Tools used: 7mm socket, 10mm socket, 1/4" x 3/8" socket adapter, 3" extension, 3/8" socket wrench, car ramps, wheel chocks, small Tupperware to hold bolts and sockets when not in use, flattened cardboard box to lay on to stay out of the snow. 

After getting the car up onto the ramps and chocking the wheels. I got under the car and realised they put a fiber board to protect the underside of the car. There are 17 - 7mm bolts that hold it to the underside. Once the bolts are removed the board will slide to the rear of the vehicle and come out. It is held in place by two tabs in the rear (external to the board) and three tabs on the front of the board that go between a plastic shroud and the frame. 

Once the fiber board is removed the two holes, on the front of the oil pan, stick out like a sore thumb. The heater can be installed upside down so be sure to install it with all the surface area touching the oil pan. A good practice I use when installing any bolt is I will get it as tight as I can by hand before using a wrench on it to eliminate cross threading. These two bolts are 10mm. Once the bolts were installed I routed the heater cord, from the top, down to the heater. The cord has a collar with four locking tabs on the end that secure it in place on the heater. Make sure these are all in the down position when pushing the cord into the heater. It took a little trial and error figuring out the route to position the rivets and clips to the existing holes but nothing major. Once done, install the fiber board. The rear tabs will help hold it in place while you push the three front tabs between the frame and the plastic shroud. Once lined up, install your bolts by hand and then snug them up with the 7mm socket.

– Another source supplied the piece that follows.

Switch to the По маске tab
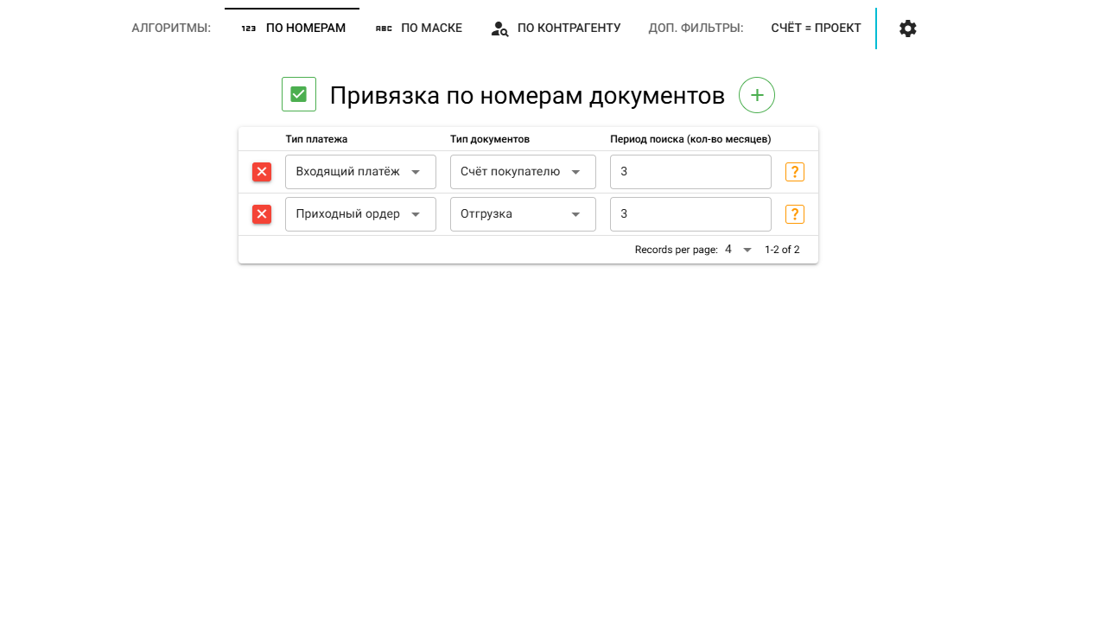1106x622 pixels. click(x=419, y=29)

Then you're done!

I don't like the fact that you have to open the hood to plug in your heater. I will be looking into a product that will eliminate this. The parts are a bit pricey but saving the money in labor charges make it worth it to me. Buying them through my dealer saves me the headache of shipping, warranties, and customer service over the phone. I my self so not trust an aftermarket stick on oil pan heater. With the temperature changes in some of the places I work, like ND, MN, the glue would fail in a season. It took me longer to roundup the tools than the actual time it took to install the heater and route the cord. 

I'm posting this on my phone so I'm having trouble uploaded the pictures. When I can this week I'll upload them using the computer.


----------



## LiveTrash (May 24, 2015)

Odd that this wouldn't be standard, especially on the Diesel. I don't remember it being an option on my Gen 1 diesel when I ordered, I recall it being mentioned that it was a standard addition.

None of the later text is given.